Meet Jegan Abraham, Director of NYCHA’s Office of Water Quality

Making sure that residents have access to clean, safe water is one of NYCHA’s top priorities. In late 2022, NYCHA’s Office of Water Quality (OWQ) was established to centralize and ensure the Authority’s control of water safety and quality issues in all of its developments. The OWQ assesses and addresses any level of bacteria detected above current regulations in residents’ water systems.

OWQ Director Jegan Abraham is a native New Yorker, a chemical engineer by training, and a passionate pursuer of water purity and quality for the hundreds of thousands of NYCHA residents he serves. We spoke with Mr. Abraham to learn more about what drives his passion.

Can you explain what you and the Office of Water Quality do for NYCHA and its residents?

The main focus of the Office is to look at any possible incoming contaminants in the water and prescribe a solution. A lot of our work this year has been on the control and elimination of any trace of Legionella, and we’ve also had the opportunity to do a good bit of lead remediation at several of NYCHA’s childcare centers.

How have your background and experience prepared you to head the Office of Water Quality?

My background is in chemical engineering, specifically in industrial water treatment. I came from the private sector originally. I have worked with non-potable water systems – for instance in cooling towers – and I’ve also worked with domestic water systems, as one sees in residential buildings and hospital networks. I also have experience in heavy industry – think power plants, pulp and paper mills, things like that. But through all of that varied experience, my focus has always been on industrial water management, all throughout my career. That’s what brought me to NYCHA too, when I heard that the OWQ was being launched.

Would you tell us a bit more about yourself and your background?

I guess I count as a lifelong New Yorker. I was born in Brooklyn, I spent most of my childhood in Nassau County, Long Island, and then I went to school upstate, at a very environmentally friendly school called SUNY ESF – The State University of New York, Environmental Science and Forestry. At SUNY ESF, I focused on chemical engineering with a focus on environmental factors. Since then, I have worked in industrial water management for my whole career.

With such a strong focus on water management, did your engineering education include any study of biology?

I did take quite a lot of microbiology classes in my student days, yes, but my real introduction to working with these biological factors came on the job, while working. Just when I started my career, Legionella management came to the forefront of the industry’s attention in a lot of New York City. There was a major outbreak in 2015; when that outbreak happened, a lot of new regulations were put in place, and a much greater focus on domestic water systems came into the picture. At NYCHA, of course, a lot of our work necessarily focuses on domestic water systems. At the Office of Water Quality, our whole first year has really been about these sorts of issues. What we are trying to do is implement effective management programs – programs for monitoring water quality, for testing the results we get, for figuring out what those results mean, and for implementing optimal response and remediation measures as swiftly as possible.

It sounds like complex work.

Yes, but it’s fun work, it really is. And it’s impactful.

When residents hear “Legionella,” they quite naturally become fearful. It’s totally understandable –we’re talking about people’s access to water, for goodness’ sake!

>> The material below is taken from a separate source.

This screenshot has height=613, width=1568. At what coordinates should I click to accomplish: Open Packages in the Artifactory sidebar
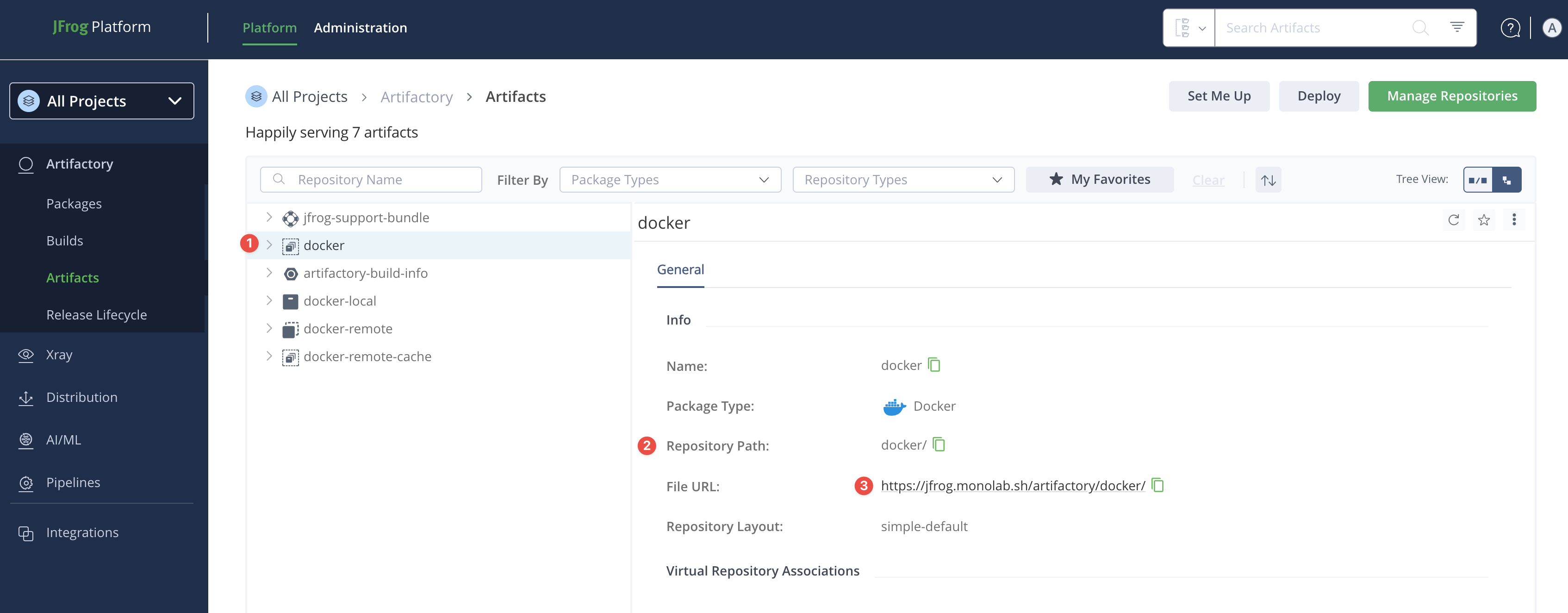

Residents naturally worry about the safety of the water they and their kids need for drinking and cooking and washing.

So a major part of our role at OWQ is to communicate. We need to let people know that we are here to protect them, and that we have the expertise and the experience necessary to handle it successfully. We have successfully handled remediation situations before, and we can handle whatever might come up.

A lot of what we do in the OWQ is go to residents’ meetings, to tell folks about what we are actually doing for them. We show them the results, the real progress we make with each case. So while the work can be challenging at times, it’s also tremendously rewarding. The opportunity to make a genuine difference, to help residents feel at home – that’s why most of us work at NYCHA. It’s why I do, for sure.

To do this job right, you really have to be passionate about the work itself as well. It’s not just 9-to-5 – I think about this stuff 24/7. I really do. I’ll be at my dinner table sometimes, and it’ll come to me: “Holy cow, that’s how we’re gonna do it!” You’re always thinking about how to solve this or that problem, how can you get to a better solution. Some of these questions can’t be solved on a 9-to-5 schedule. You don’t know when that answer is going to hit you.

It sounds like your approach to science and engineering involves quite a bit of inspiration.

Well…when I see a problem, I do need to let it percolate a little bit. I always think that there’s a good solution, there’s a best solution, and there’s a workable solution. And then we kind of have to figure out, what can we do in this given scenario? Sometimes it takes some time to get to that answer.

But that how I tend to do it. I try to look at a problem, try to see if I have all the data and variables for it, and then really think on it and see which will be the best approach going forward. The OWQ has had a lot of success this year, and we are excited to build on that success next year and going forward.